Dataset items:
*****

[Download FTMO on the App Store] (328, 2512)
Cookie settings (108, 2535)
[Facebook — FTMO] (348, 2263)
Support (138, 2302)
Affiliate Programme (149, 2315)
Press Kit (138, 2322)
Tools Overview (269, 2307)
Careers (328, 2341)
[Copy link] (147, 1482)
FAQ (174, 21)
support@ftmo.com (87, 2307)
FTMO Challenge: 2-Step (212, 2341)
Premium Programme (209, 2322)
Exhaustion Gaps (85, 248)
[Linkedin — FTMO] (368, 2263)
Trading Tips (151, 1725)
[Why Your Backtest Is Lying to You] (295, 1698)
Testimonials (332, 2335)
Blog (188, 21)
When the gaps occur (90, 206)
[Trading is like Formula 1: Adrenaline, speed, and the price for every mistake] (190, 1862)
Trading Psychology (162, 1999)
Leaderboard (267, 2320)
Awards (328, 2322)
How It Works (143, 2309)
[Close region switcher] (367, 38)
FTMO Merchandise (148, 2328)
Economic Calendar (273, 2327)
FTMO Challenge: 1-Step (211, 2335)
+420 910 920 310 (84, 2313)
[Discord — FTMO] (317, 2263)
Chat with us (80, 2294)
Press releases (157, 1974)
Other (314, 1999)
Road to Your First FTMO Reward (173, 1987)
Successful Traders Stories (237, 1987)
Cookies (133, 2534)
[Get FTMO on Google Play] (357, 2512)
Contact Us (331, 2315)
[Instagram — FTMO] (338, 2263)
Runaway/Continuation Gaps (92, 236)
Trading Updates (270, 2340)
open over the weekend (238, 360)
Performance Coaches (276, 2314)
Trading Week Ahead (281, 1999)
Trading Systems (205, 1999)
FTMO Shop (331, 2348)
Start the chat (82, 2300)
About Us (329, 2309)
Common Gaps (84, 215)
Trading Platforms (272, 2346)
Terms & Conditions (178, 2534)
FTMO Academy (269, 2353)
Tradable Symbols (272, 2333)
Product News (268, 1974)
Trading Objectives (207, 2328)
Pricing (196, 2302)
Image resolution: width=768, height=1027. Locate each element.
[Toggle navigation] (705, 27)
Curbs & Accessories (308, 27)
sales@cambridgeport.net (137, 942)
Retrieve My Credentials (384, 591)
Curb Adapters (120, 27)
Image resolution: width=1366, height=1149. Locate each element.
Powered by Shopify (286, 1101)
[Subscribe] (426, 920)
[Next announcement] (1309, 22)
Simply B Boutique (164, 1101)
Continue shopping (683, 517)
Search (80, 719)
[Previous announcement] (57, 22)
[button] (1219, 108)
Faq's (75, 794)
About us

*****

WHAT THE EXERCISE ASKS -
Find "resolution" in the preceding records. Copy each line that holds it.

EXERCISE ANSWER -
Image resolution: width=768, height=1027. Locate each element.
Image resolution: width=1366, height=1149. Locate each element.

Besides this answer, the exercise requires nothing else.